→ **What to do**: Please restate word for word the lines of the entries below from the one with "Instruction: Toggle the" to the one with "Instruction: Click the", inclusive, and leave out every picture.

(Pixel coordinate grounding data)
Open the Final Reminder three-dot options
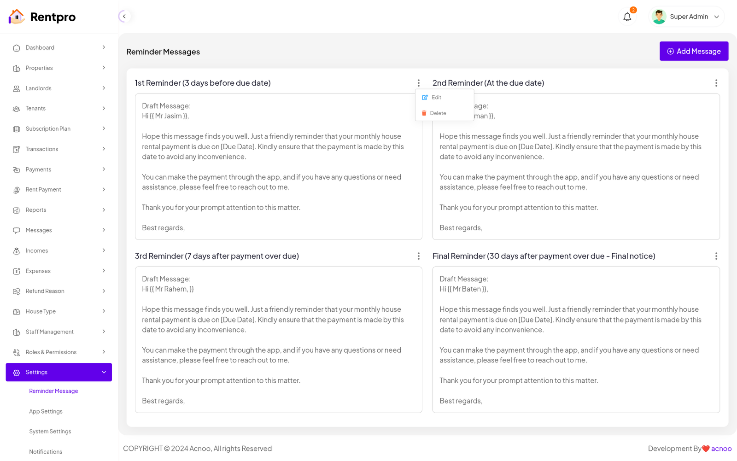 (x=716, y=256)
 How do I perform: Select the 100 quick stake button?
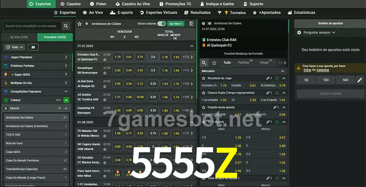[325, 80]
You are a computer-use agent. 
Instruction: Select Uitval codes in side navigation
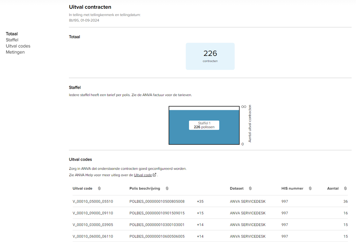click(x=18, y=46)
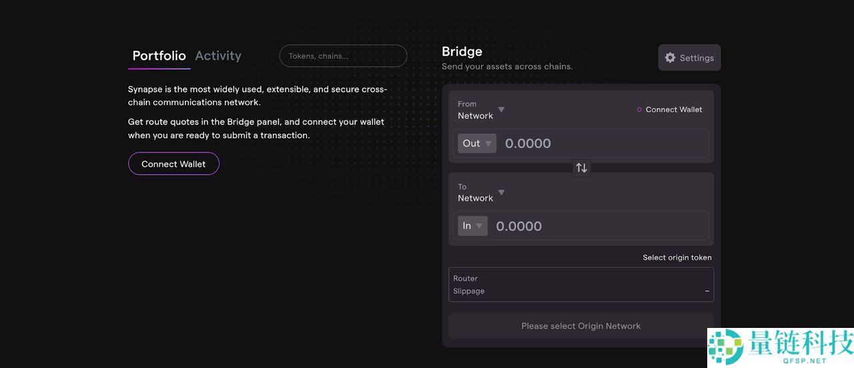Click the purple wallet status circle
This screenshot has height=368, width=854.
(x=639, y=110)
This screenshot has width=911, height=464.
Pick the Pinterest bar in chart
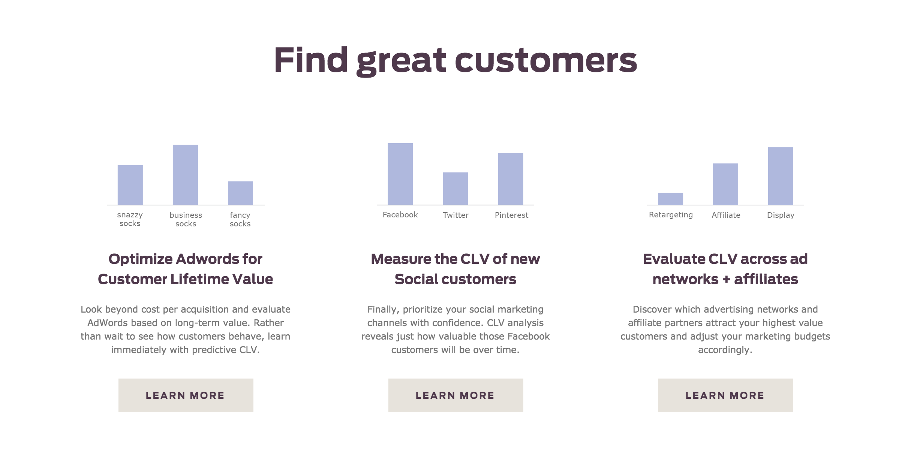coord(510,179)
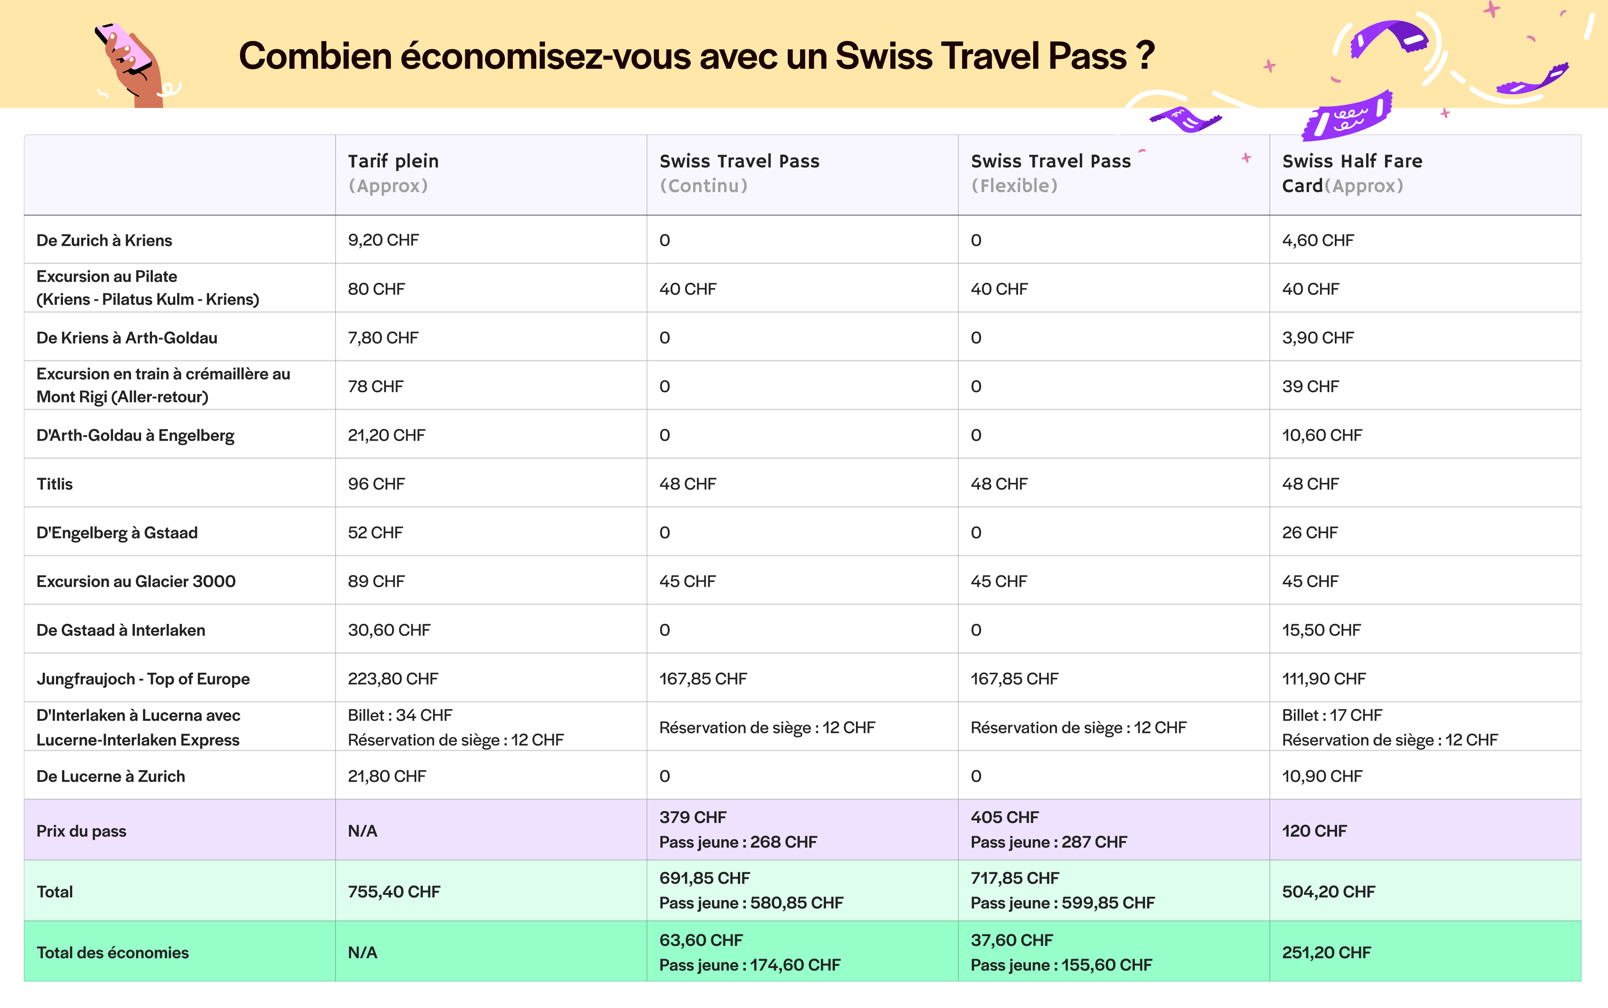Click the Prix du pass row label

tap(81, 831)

==

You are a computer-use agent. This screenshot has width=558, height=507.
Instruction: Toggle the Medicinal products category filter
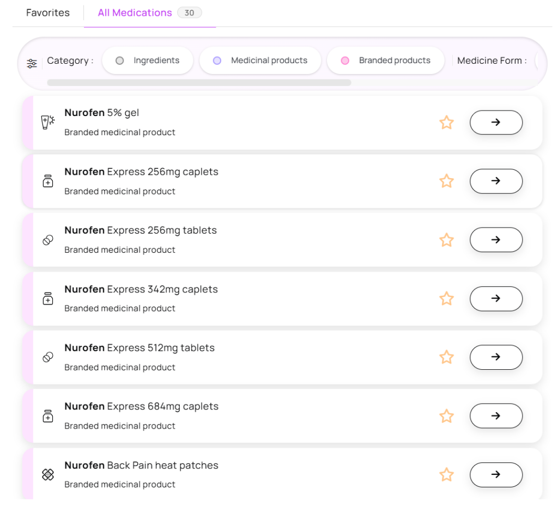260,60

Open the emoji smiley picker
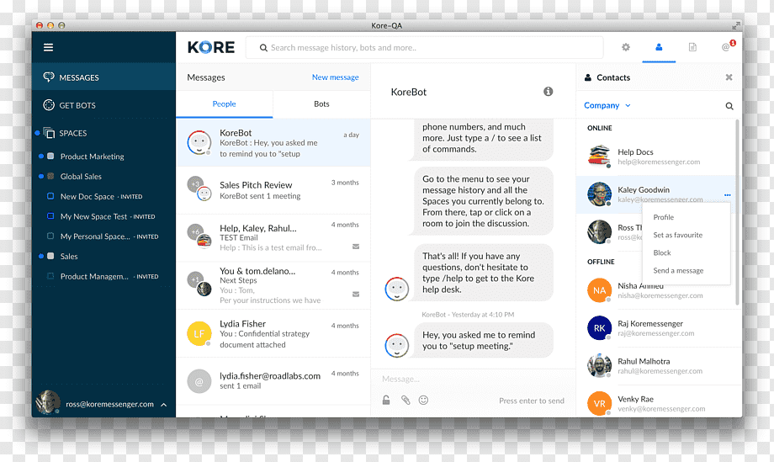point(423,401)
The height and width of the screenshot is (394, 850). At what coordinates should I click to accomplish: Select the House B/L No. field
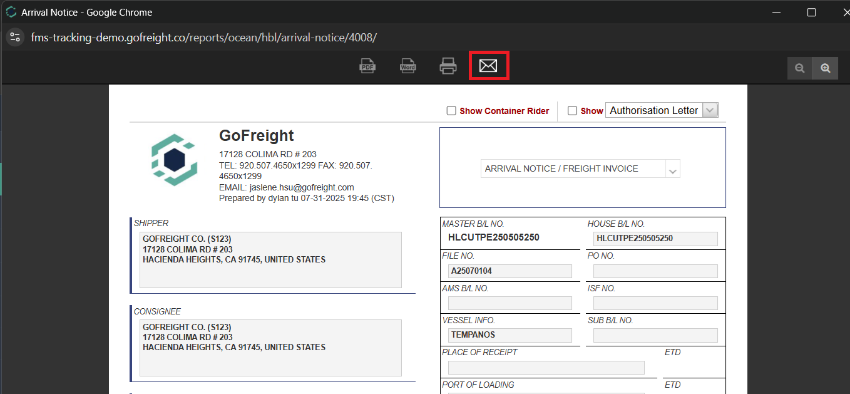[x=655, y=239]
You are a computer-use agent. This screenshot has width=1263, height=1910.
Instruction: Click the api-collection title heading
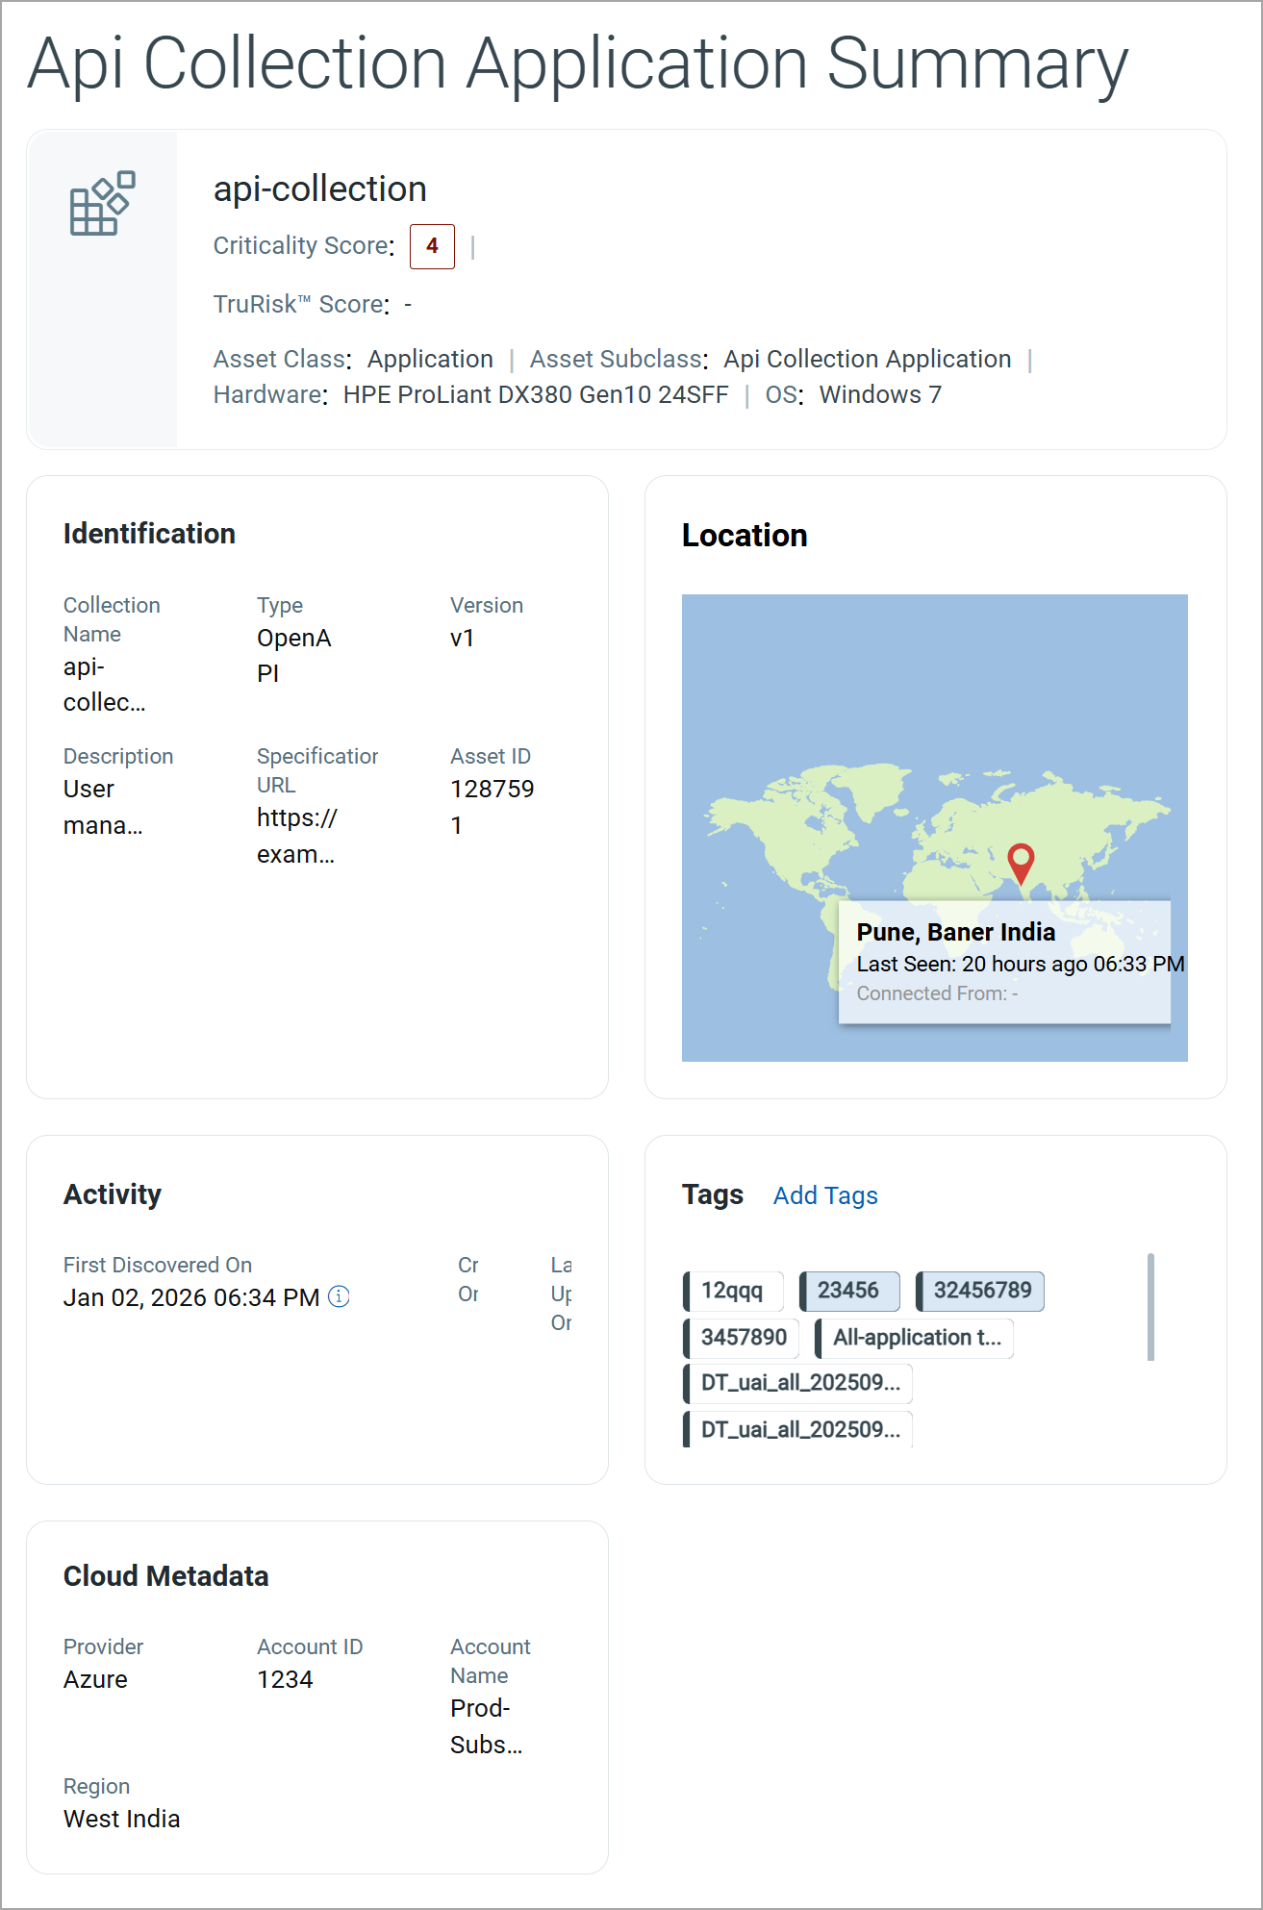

→ **Your solution**:
Instruction: Toggle the Medicinal products category filter
260,60

Open the emoji smiley picker
point(423,401)
The height and width of the screenshot is (394, 850). At what coordinates should I click to accomplish: Select the House B/L No. field
[x=655, y=239]
You are a computer-use agent. This screenshot has width=1263, height=1910.
Instruction: Click the api-collection title heading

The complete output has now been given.